* **Set tasks**:
(a) Which names of game formats, card sets, and individual cards appear in the Magic 2015 preview? List each distinct spelling once.
(b) How would you render this sentence from the Magic 2015 preview in Spanish: "The card I’m most excited about at this point is Chief Engineer."

* **Supplied text**:
•••••
Sam pores over the Magic 2015 cards spoiled so far and examines them from a Modern perspective, looking for new role-players that will impact the format or any cards that might be powerful enough to bring a new deck to the forefront.

While I tend to focus on a new set’s impact on Standard, M15 will come out during the Modern PTQ season, so its impact needs to be evaluated there as well. I don’t expect M15 or any set ever to radically revolutionize Modern, but M15 definitely has the power to shake things up a bit, and maybe even introduce a new deck or two.

The card I’m most excited about at this point is Chief Engineer.
•••••
* **Stored items**:
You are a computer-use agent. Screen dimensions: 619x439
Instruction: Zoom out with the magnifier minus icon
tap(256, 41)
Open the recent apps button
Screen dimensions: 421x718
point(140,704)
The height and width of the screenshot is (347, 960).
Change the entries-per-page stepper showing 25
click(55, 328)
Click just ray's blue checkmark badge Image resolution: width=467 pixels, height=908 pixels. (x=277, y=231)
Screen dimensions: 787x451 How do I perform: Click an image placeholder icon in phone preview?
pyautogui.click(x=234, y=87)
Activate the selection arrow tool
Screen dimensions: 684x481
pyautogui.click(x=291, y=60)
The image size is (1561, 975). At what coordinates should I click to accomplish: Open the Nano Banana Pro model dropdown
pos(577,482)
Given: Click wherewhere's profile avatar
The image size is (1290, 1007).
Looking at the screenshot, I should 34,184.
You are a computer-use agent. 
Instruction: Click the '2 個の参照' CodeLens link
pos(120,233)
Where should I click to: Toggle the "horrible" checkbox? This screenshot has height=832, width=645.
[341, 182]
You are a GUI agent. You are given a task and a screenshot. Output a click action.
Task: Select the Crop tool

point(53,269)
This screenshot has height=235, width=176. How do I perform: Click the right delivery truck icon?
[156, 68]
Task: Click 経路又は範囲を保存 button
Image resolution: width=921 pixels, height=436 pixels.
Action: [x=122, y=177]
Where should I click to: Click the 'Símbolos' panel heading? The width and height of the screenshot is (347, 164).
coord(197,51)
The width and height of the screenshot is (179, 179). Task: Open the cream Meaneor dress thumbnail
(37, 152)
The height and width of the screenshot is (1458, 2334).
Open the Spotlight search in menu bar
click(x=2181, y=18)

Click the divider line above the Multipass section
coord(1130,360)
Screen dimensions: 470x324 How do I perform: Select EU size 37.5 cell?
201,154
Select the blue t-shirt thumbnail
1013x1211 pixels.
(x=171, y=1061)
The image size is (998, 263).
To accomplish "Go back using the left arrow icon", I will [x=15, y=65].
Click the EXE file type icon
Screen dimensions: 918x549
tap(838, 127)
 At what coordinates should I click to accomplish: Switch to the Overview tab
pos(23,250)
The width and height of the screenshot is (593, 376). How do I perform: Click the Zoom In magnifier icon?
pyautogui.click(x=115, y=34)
•••••
* **Answers by task**:
(a) Magic 2015, M15, Modern, Standard, Chief Engineer

(b) La carta que más me entusiasma en este momento es Chief Engineer.